The Virus in the Age of Madness
Publisher: Yale University Press
Translator: Steven B. Kennedy
Issue date: July 2020
A trenchant look at how the coronavirus reveals the dangerous fault lines of contemporary society
As seen on CNN’s Fareed Zakaria GPS: “A stirring alarm addressed to an unsettled world.” (Kirkus Reviews)
Forget the world that came before. The author of American Vertigo serves up an incisive look at how COVID-19 reveals the dangerous fault lines of contemporary society.
With medical mysteries, rising death tolls, and conspiracy theories beamed minute by minute through the vast web universe, the coronavirus pandemic has irrevocably altered societies around the world. In this sharp essay, world-renowned philosopher Bernard-Henri Lévy interrogates the many meanings and metaphors we have assigned to the pandemic—and what they tell us about ourselves.

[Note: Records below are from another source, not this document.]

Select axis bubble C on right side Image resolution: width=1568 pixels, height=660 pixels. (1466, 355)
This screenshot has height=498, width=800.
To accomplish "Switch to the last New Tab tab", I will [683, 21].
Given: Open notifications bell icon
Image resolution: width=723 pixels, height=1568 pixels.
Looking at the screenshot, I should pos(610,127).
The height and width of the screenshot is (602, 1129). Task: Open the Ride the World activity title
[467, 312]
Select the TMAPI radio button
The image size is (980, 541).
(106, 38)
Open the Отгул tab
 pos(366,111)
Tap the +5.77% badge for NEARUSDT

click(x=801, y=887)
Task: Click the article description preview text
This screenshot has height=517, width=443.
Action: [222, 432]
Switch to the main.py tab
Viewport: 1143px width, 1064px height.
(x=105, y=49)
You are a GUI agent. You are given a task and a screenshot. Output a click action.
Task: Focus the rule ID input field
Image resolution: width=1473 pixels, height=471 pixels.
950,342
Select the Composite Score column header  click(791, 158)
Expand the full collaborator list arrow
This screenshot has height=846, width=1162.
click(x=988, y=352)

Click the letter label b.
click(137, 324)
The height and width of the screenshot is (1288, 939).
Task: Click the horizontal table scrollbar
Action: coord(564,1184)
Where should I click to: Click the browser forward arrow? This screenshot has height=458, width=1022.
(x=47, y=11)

Drawing on the philosophical tradition from Plato and Aristotle to Lacan and Foucault, Lévy asks uncomfortable questions about reality and mythology: he rejects the idea that the virus is a warning from nature, the inevitable result of global capitalism; he questions the heroic status of doctors, asking us to think critically about the loci of authority and power; he challenges the panicked polarization that dominates online discourse. Lucid, incisive, and always original, Lévy takes a bird’s-eye view of the most consequential historical event of our time and proposes a way to defend human society from threats to our collective future.
A portion of the author’s proceeds will be donated to Binc (The Book Industry Charitable Foundation).
Bernard-Henri Lévy is a philosopher, activist, filmmaker, and the author of over thirty books. He is widely regarded as one of the West’s most important public intellectuals.